Die Barbarei im Umgang von Menschen mit »anderen« Menschen - gleich ob als rassisch definiert, als dumm diffamiert oder als sozial minderwertig und entbehrlich angesehen - könnte ein neues, dann wohl aber endgültiges Maximum finden. Dies könnte vielleicht als ein sich immer weiter faschisierender Faschismus bezeichnet werden. Wird für dieses dem 21. Jahrhundert gemäßes Phänomen irgendein anderer, ein treffenderer Begriff gefunden werden, so kann das am humanistischen Geist des historischen und gegenwärtigen Antifaschismus nichts ändern. Zu suchen sind allerdings neue politische Inhalte und Kampfformen, für große wie für kleinere Probleme, in internationalem und nationalem Rahmen sowie selbstverständlich auch in regionalen und lokalen Zusammenhängen.
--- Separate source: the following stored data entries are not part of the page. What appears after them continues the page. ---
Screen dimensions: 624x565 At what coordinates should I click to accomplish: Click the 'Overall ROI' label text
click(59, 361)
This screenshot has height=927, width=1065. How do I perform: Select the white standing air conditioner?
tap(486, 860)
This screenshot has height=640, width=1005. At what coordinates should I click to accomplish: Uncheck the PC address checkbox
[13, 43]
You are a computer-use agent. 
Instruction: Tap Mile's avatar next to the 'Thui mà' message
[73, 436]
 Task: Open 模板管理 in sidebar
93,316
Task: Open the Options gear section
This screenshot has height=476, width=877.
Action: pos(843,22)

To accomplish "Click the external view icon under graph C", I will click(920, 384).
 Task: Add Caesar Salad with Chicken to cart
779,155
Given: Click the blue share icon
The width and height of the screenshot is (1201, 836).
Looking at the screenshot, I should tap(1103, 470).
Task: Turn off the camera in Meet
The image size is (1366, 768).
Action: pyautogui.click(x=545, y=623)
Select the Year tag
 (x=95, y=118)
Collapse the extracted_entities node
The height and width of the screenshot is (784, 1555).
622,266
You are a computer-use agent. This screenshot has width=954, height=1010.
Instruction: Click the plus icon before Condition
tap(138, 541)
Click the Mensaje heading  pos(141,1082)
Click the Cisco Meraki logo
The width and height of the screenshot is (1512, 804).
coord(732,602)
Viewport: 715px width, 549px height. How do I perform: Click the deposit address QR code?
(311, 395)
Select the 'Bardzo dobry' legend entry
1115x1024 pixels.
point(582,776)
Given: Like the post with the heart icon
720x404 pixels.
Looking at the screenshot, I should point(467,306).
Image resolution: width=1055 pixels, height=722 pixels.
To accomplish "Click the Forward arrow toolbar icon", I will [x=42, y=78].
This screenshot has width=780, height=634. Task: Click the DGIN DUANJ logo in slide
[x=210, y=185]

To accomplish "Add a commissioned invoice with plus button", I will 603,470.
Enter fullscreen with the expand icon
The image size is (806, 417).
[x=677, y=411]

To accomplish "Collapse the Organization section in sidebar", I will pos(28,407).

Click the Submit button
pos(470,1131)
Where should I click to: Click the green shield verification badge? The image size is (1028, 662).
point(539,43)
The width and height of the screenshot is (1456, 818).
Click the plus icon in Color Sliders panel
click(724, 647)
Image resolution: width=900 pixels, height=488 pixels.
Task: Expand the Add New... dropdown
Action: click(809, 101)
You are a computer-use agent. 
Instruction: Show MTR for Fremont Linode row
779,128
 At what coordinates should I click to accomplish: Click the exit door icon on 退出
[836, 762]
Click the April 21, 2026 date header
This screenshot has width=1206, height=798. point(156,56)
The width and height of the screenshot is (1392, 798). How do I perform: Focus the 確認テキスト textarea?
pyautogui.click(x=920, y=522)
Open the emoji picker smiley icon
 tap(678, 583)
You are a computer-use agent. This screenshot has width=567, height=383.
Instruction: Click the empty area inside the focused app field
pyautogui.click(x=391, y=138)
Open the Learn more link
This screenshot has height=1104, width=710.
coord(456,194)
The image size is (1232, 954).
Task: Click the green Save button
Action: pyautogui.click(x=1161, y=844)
Gegen den heutigen Marsch in eine andere, eine stärker rechtsorientierte Republik bedarf es einer konsequent-alternativen Politik. Mit ihr wäre anzustreben: Empörung statt Hinnahme und Resignation, aktiver Widerstand statt duldsamer Anpassung, Gegendruck statt schrittweiser Gewöhnung an das jetzt von Herrschenden Gewollte. Da Alltagsbewusstsein und -verhalten aus einem komplexen und außerordentlich vielgestaltigen Bündel politischer, sozialer, ökonomischer, kultureller, religiöser und auch mentaler wie sozialpsychologischer Faktoren erwachsen, wären zugleich jene materiellen, sozialen, geistigen und weltanschaulichen Grundlagen zu enthüllen, die dazu führen können, dass viele Menschen in Unkenntnis und selbstverschuldeter Ohnmacht menschenfeindliche Handlungsmotive nicht erkennen, gewaltsamen Aktionen zu wenig widerstehen oder gar neue Kriege akzeptieren. Damals wie heute.